Then came Jesus, the fulfillment of every promise and the hope of every heart. Jesus is the end-all-be-all of sacrificial lambs. He took the sins of the world upon himself and we are forever reconciled with God through Jesus’ saving death that brings eternal life.

And thus the need for the incarnation. The incarnation is understood as “God becoming flesh.” God, in his omniscience, realized that we would need a Savior that we could relate to. He chose to come to earth in the form of an infant, so that he would walk, talk, suffer, feel anger, experience temptation, know hunger and fatigue, and be relatable.

John 1

14 And the Word became flesh and dwelt among us, and we have seen his glory, glory as of the only Son from the Father, full of grace and truth.

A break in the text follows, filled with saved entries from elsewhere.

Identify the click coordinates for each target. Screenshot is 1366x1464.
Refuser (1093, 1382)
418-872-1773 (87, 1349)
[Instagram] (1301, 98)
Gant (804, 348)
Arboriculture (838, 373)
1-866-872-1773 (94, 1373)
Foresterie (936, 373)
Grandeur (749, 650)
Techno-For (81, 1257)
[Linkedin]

I think the whole notion is a glorious and miraculous absurdity, and one that demonstrates God’s love beyond a doubt. That the God who created the universe would lower himself to such a humble place blows my mind. Born in dirt, cradled in straw, homeless and cold, God came, and dwelt among us. Isn’t that absurd? 

This morning I recalled a wonderful young female pastor named Alice who preached at my Annual Conference many years ago. I sat in my seat, spellbound. I had not done much preaching up to that point, and I had modeled my style after my colleagues, who were all male. When I heard Alice preach, I was stunned. She preached like a girl. She was relatable, humorous, genuine, and authentic. I never preached like a man after that. Her example helped me preach from my own voice, and it changed me forever.

The reason God came as a baby was so that he could experience the world he created, and thus be an authentic guide, a relatable savior, and a credible witness. Jesus is the real deal. The stories of his life on earth are stories we can put ourselves directly into. We can feel what he felt, see what he saw, and walk where he walked. As absurd as it was, it was the only way to save us.

God became flesh and dwelt among us. This is the greatest gift you will receive on any Christmas. How will you respond? Where will you be a credible witness, and tell this story to someone who needs to hear it? How will you relate to Jesus today?

Go, and preach this in your own voice. Tell someone about the Messiah. Better yet, act it out in everything you say, think, and do. Be the light in the darkness of somebody’s Christmas, and rejoice.